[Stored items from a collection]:
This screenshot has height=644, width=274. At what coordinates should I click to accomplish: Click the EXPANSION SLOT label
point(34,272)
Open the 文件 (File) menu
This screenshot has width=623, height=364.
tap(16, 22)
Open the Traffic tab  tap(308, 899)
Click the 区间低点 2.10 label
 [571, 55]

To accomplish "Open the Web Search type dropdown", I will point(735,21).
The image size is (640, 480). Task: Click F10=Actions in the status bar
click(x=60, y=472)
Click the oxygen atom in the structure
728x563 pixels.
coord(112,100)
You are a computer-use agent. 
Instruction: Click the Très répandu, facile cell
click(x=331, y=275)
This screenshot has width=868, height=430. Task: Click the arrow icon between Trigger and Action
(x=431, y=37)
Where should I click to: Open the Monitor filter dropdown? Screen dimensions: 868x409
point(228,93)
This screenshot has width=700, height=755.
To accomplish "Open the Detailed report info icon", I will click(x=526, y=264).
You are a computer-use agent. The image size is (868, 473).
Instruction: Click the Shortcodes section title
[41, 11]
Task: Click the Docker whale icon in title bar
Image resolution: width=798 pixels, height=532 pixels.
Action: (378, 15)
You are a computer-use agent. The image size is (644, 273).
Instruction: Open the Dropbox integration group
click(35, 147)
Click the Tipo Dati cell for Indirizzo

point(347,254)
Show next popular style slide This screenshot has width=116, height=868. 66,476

[Exercise instructions]:
Throughout the data above, report every line that contains the string "will".

[Response area]:
To accomplish "Open the Web Search type dropdown", I will point(735,21).
To accomplish "Open the Detailed report info icon", I will click(x=526, y=264).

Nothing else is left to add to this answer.